### DATA SECTION:
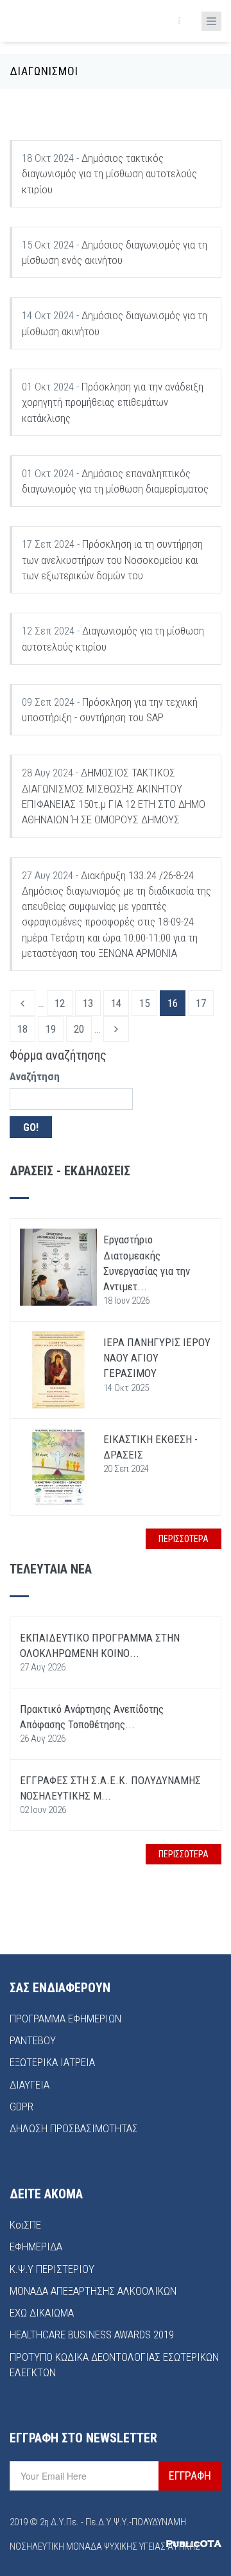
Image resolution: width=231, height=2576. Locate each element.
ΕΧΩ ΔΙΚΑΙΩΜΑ (42, 2312)
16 (172, 1003)
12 (60, 1003)
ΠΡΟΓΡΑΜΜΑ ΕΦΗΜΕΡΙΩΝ (65, 2018)
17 (201, 1003)
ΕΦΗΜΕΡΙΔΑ (36, 2246)
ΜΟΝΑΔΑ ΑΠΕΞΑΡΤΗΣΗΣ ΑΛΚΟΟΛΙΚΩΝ (93, 2290)
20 (79, 1028)
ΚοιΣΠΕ (25, 2224)
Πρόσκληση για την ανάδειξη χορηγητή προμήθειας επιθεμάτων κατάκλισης (112, 402)
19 (51, 1028)
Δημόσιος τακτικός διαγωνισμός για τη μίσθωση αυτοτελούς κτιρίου (109, 174)
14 (116, 1003)
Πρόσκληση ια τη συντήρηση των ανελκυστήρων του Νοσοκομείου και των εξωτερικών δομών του (112, 560)
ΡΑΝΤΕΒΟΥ (33, 2040)
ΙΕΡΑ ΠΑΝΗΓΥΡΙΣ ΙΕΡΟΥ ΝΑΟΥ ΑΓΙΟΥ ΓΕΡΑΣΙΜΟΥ (156, 1358)
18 (22, 1028)
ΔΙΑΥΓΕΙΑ (29, 2084)
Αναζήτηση (35, 1076)
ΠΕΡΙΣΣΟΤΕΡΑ (183, 1539)
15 (144, 1003)
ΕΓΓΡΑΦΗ (190, 2475)
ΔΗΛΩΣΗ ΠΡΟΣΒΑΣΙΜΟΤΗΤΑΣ (74, 2128)
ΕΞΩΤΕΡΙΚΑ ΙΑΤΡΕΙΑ (52, 2062)
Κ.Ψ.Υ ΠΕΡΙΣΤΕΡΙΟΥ (52, 2269)
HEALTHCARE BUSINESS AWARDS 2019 (92, 2334)
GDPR (21, 2106)
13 (88, 1003)
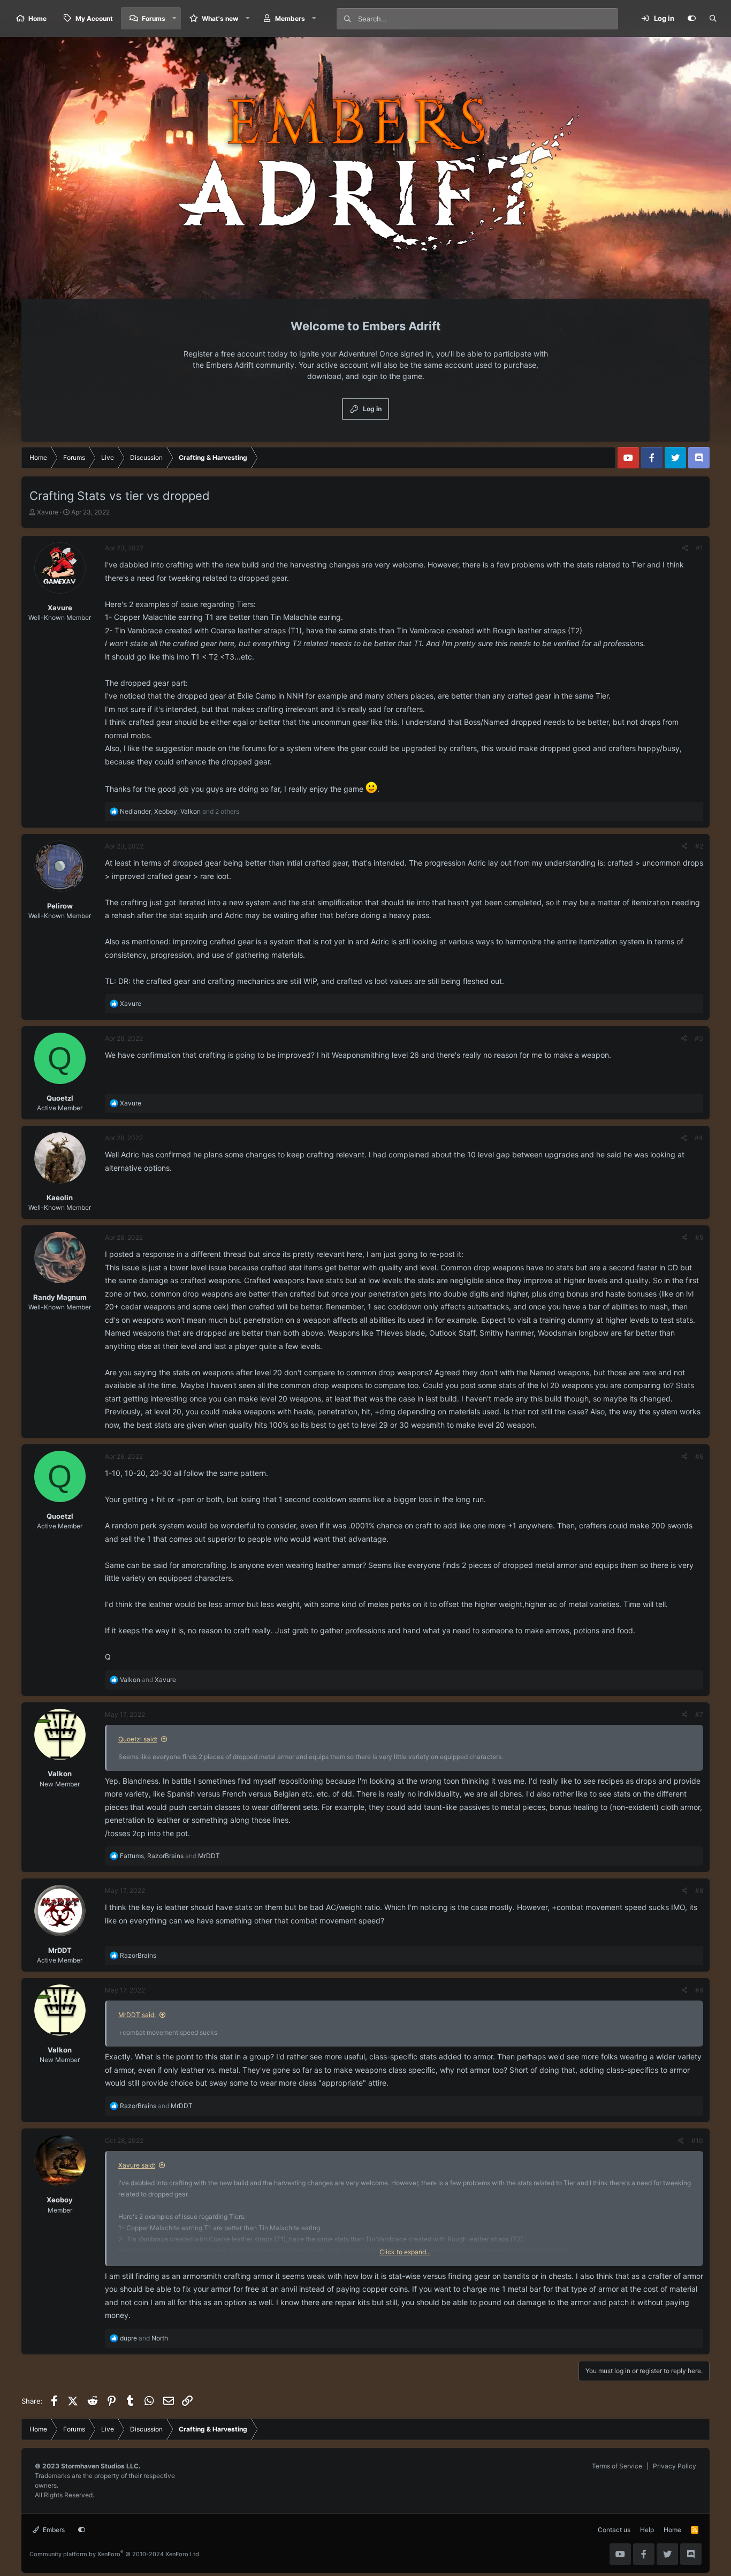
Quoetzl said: (137, 1739)
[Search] (713, 18)
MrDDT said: (137, 2015)
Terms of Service (617, 2466)
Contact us (614, 2530)
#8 (699, 1890)
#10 (697, 2140)
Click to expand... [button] (405, 2252)
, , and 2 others (179, 811)
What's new (220, 18)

### INSTRUCTIONS TO FOLLOW:
Transcribe each entry exactly; images stay out.

### EXERCISE ANSWER:
Image resolution: width=231, height=2576. Locate each element.
ΕΧΩ ΔΙΚΑΙΩΜΑ (42, 2312)
16 (172, 1003)
12 (60, 1003)
ΠΡΟΓΡΑΜΜΑ ΕΦΗΜΕΡΙΩΝ (65, 2018)
17 (201, 1003)
ΕΦΗΜΕΡΙΔΑ (36, 2246)
ΜΟΝΑΔΑ ΑΠΕΞΑΡΤΗΣΗΣ ΑΛΚΟΟΛΙΚΩΝ (93, 2290)
20 (79, 1028)
ΚοιΣΠΕ (25, 2224)
Πρόσκληση για την ανάδειξη χορηγητή προμήθειας επιθεμάτων κατάκλισης (112, 402)
19 (51, 1028)
Δημόσιος τακτικός διαγωνισμός για τη μίσθωση αυτοτελούς κτιρίου (109, 174)
14 (116, 1003)
Πρόσκληση ια τη συντήρηση των ανελκυστήρων του Νοσοκομείου και των εξωτερικών δομών του (112, 560)
ΡΑΝΤΕΒΟΥ (33, 2040)
ΙΕΡΑ ΠΑΝΗΓΥΡΙΣ ΙΕΡΟΥ ΝΑΟΥ ΑΓΙΟΥ ΓΕΡΑΣΙΜΟΥ (156, 1358)
18 (22, 1028)
ΔΙΑΥΓΕΙΑ (29, 2084)
Αναζήτηση (35, 1076)
ΠΕΡΙΣΣΟΤΕΡΑ (183, 1539)
15 (144, 1003)
ΕΓΓΡΑΦΗ (190, 2475)
ΔΗΛΩΣΗ ΠΡΟΣΒΑΣΙΜΟΤΗΤΑΣ (74, 2128)
ΕΞΩΤΕΡΙΚΑ ΙΑΤΡΕΙΑ (52, 2062)
Κ.Ψ.Υ ΠΕΡΙΣΤΕΡΙΟΥ (52, 2269)
HEALTHCARE BUSINESS AWARDS 2019 (92, 2334)
GDPR (21, 2106)
13 (88, 1003)
Quoetzl said: (137, 1739)
[Search] (713, 18)
MrDDT said: (137, 2015)
Terms of Service (617, 2466)
Contact us (614, 2530)
#8 (699, 1890)
#10 (697, 2140)
Click to expand... [button] (405, 2252)
, , and 2 others (179, 811)
What's new (220, 18)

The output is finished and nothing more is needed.